The reverse can matter too. If a page appears in the HTML sitemap unexpectedly, it may now be exposed through a user-facing navigational page when that was not intended.

Why monitoring it matters

Monitoring HTML sitemap inclusion helps you catch changes in secondary discovery paths without needing to review sitemap pages manually.

This is especially useful on sites that still use HTML sitemaps as part of their information architecture or internal linking strategy. A small template or CMS change can alter the sitemap output for many URLs at once.

As a helper field, it is best used alongside XML sitemap inclusion and internal link monitoring rather than as a standalone SEO health check.

What an alert may mean

An alert means the page’s inclusion in the HTML sitemap has changed.

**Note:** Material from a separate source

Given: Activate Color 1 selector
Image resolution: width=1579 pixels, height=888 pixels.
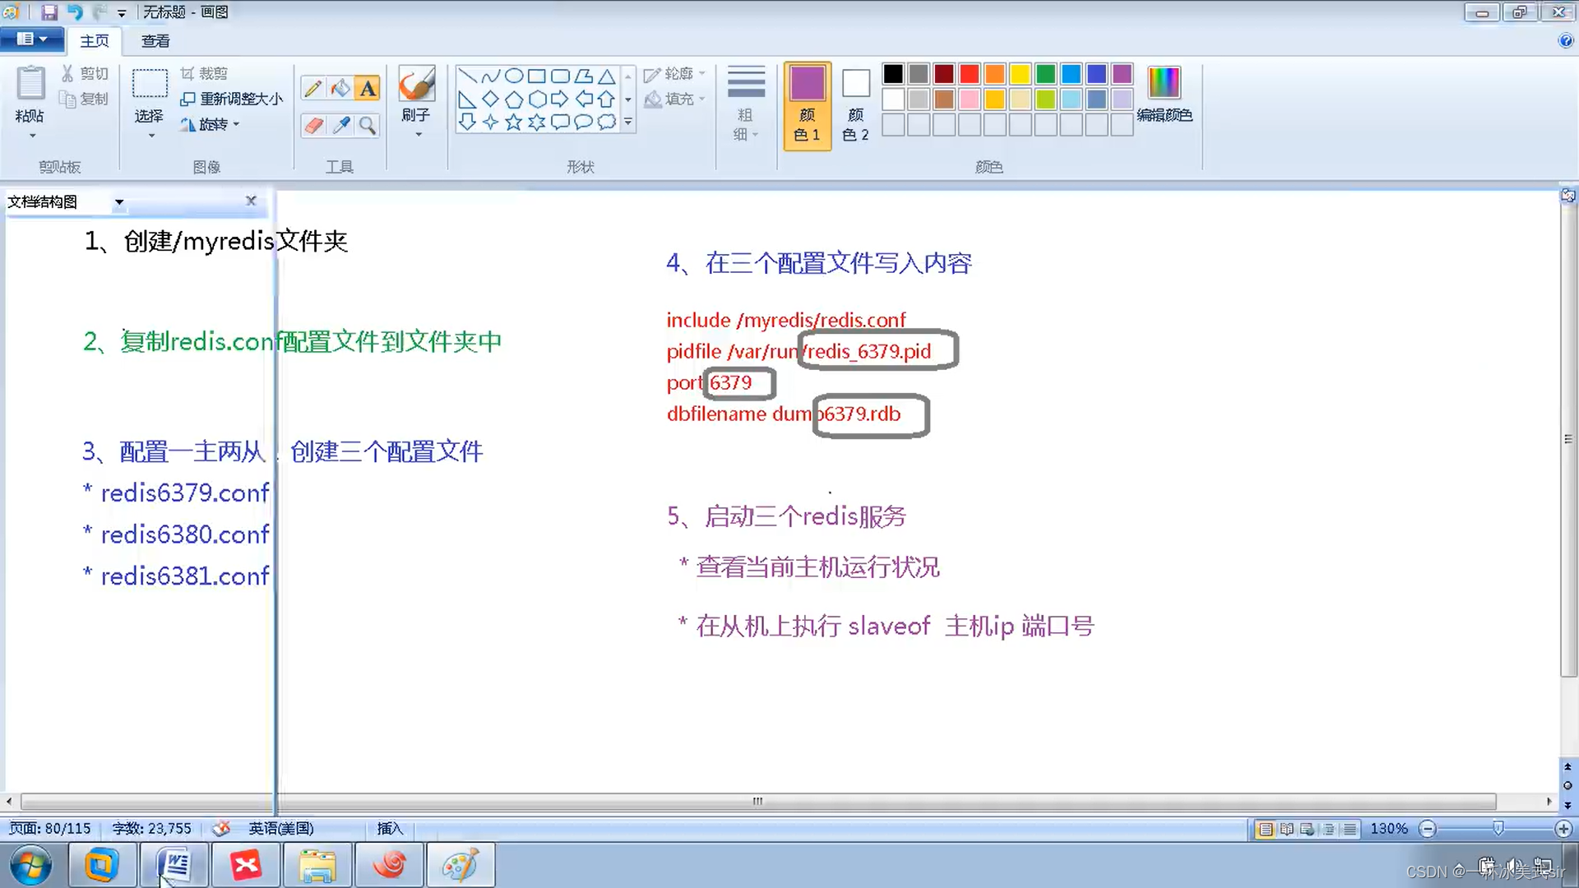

If the value changes from FALSE to TRUE, the page is now listed in the HTML sitemap. In practice, that could mean:

  • the page was added intentionally
  • sitemap generation rules changed
  • a broader section of the site is now being exposed through the HTML sitemap

If the value changes from TRUE to FALSE, the page is no longer listed. That could mean:

  • the page was removed intentionally
  • sitemap logic changed
  • a migration or template update affected the HTML sitemap output
  • the page may have lost a secondary internal discovery path

The alert is not automatic proof of a problem. It is a sign that the page’s presence in the HTML sitemap has changed and should be checked against the intended site structure.

What to check next

Start by confirming whether the site uses an HTML sitemap and whether the page should appear in it.

Then review:

  • whether the change was intentional
  • whether the page is still important enough to include
  • whether the linked URL in the HTML sitemap is correct
  • whether the change affects one page or a wider section
  • recent CMS, template, or migration changes that may explain it

It is also worth checking related fields such as XML sitemap inclusion, internal link count, navigation links, and indexability state. A change in HTML sitemap inclusion may reflect a broader shift in how the page is linked and surfaced across the site.

Key takeaway

HTML sitemap inclusion shows whether a page appears in a user-facing HTML sitemap, where one exists. Monitoring it is useful as a support field because it can reveal changes in secondary discovery paths and shared site structure. An alert means the page’s HTML sitemap presence has changed, and that change should be reviewed to confirm it is intentional and appropriate.